Bergamo: catena umana per salvare ragazza nel fiume, primo della fila muore

di Redazione Blitz
Pubblicato il 29 Giugno 2015 11:27 | Ultimo aggiornamento: 29 Giugno 2015 13:17
Bergamo: catena umana per salvare ragazza nel fiume, primo della fila grave

Bergamo: catena umana per salvare ragazza nel fiume, primo della fila grave

BERGAMO – Avevano formato una catena umana per salvare una ragazza rimasta vittima della corrente mentre faceva il bagno nel fiume Adda. Ma a morire, dopo ore in ospedale, è stato il primo di quella fila di persone, che è stato più a lungo a contatto con l’acqua. E’ successo in provincia di Bergamo. Si tratta di un immigrato, come racconta l’Eco di Bergamo:

Si tratta un giovane immigrato cingalese. Tutto è avvenuto intorno alle 15,30 di domenica a Rivolta d’Adda. Qui, come capita spesso d’estate, molti gruppi di persone si erano ritrovati per un pomeriggio in riva al fiume a caccia di refrigerio.

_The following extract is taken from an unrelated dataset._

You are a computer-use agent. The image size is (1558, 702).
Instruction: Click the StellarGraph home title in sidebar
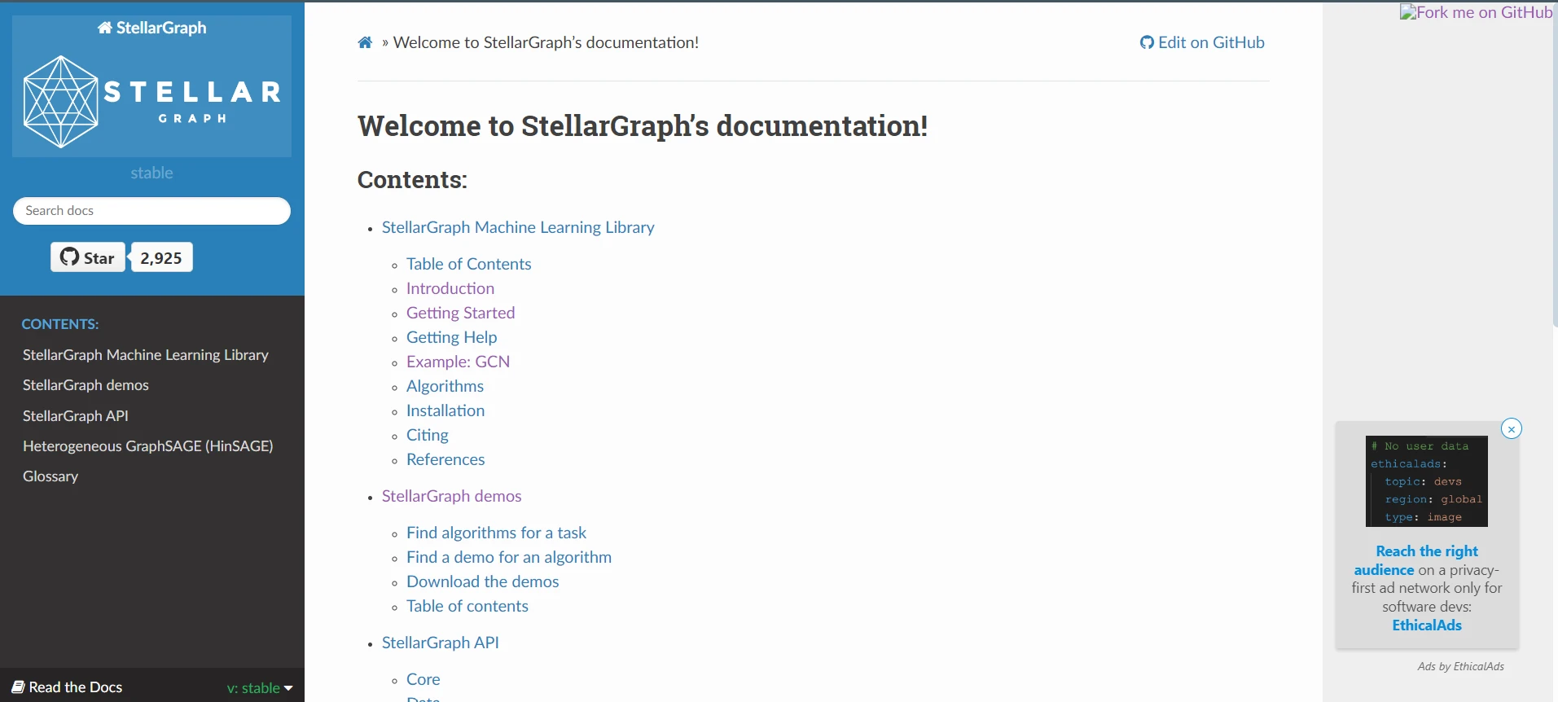(152, 28)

Da Malpensa è anche decollato l’elicottero del reparto dei vigili del fuoco che dall’alto ha individuato rapidamente la posizione del giovane nell’Adda e ha calato i due sommozzatori che lo hanno recuperato effettuando le prime manovre di rianimazione a riva. Nel frattempo è stato richiesto l’intervento dell’elisoccorso del 118 di Bergamo. Ha poi trasferito il giovane a Bergamo.

Il giovane cingalese, un operaio di 31 anni, è morto nella notte tra domenica e lunedì all’ospedale Papa Giovanni XXIII di Bergamo.